What to produce:
Once the pictures are set aside, repeat all of the data below exactly.
┄┄┄┄┄┄┄┄┄┄┄┄┄┄┄┄┄┄┄┄
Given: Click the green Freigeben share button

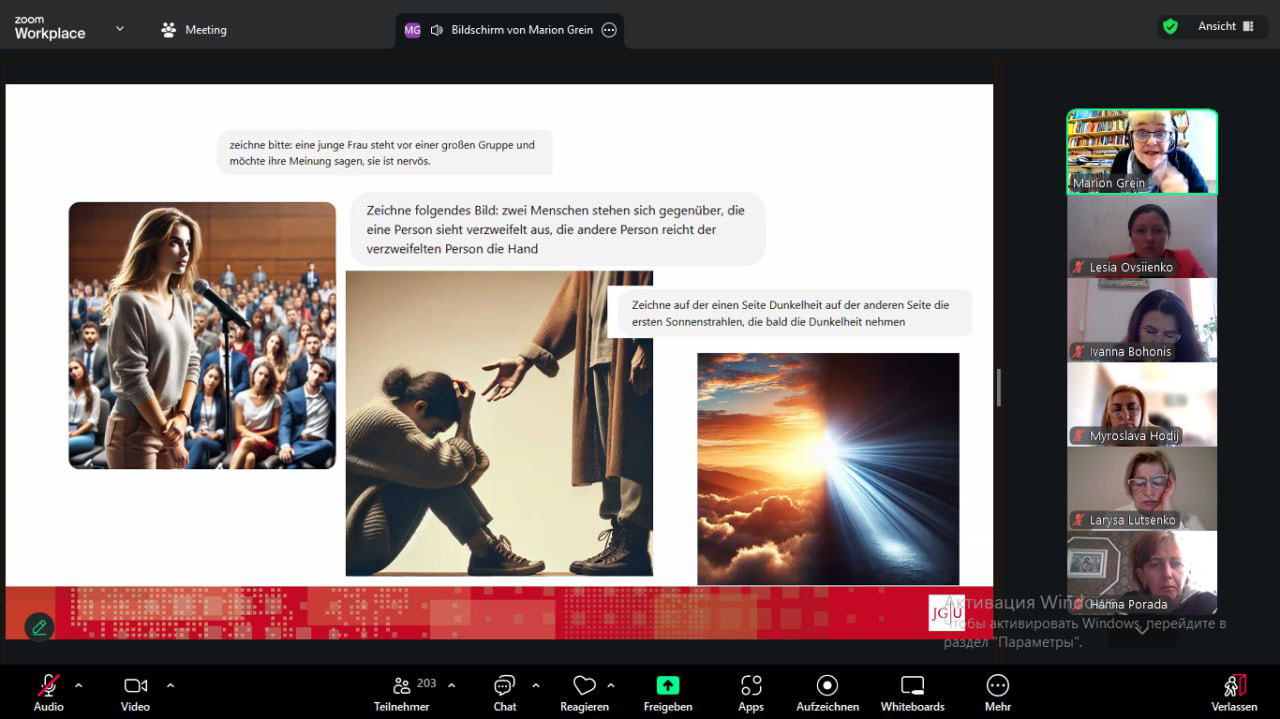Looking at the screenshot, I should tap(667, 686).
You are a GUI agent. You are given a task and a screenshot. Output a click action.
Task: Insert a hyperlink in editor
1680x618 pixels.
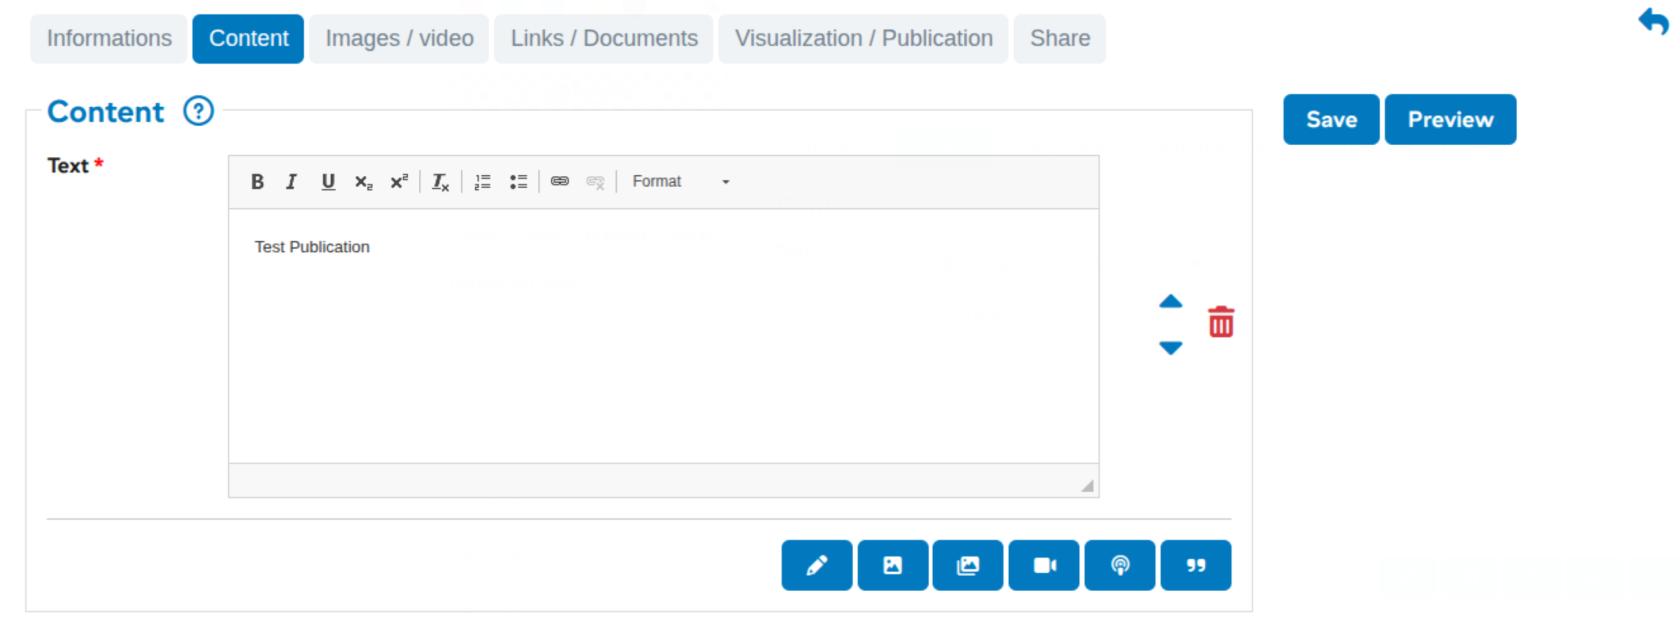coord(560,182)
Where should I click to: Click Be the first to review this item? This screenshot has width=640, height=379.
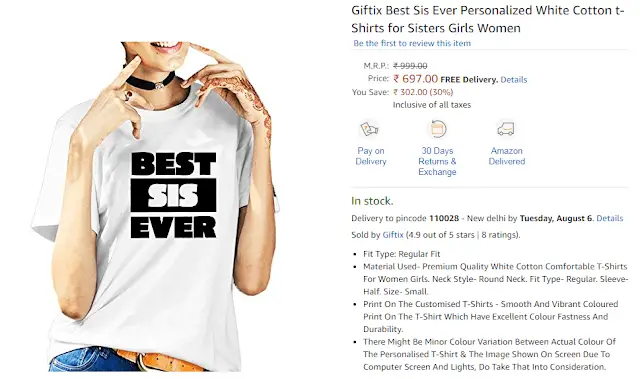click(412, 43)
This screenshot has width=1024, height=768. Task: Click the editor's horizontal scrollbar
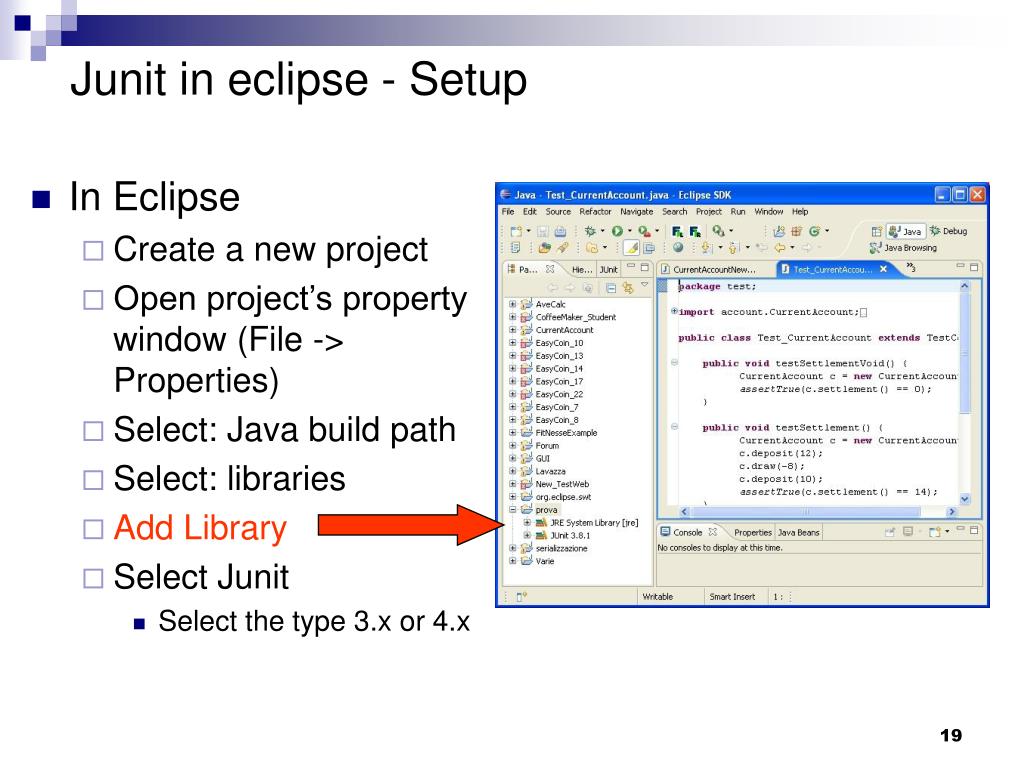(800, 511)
┄┄┄┄┄┄┄┄┄┄┄┄┄┄┄┄┄┄┄┄
Response to this task:
Given: Click the green Freigeben share button

Looking at the screenshot, I should tap(667, 686).
You are a GUI agent. You are given a task and a screenshot. Output a click action.
Task: Insert a hyperlink in editor
1680x618 pixels.
coord(560,182)
Where should I click to: Click Be the first to review this item? This screenshot has width=640, height=379.
click(412, 43)
This screenshot has width=1024, height=768. Task: Click the editor's horizontal scrollbar
(800, 511)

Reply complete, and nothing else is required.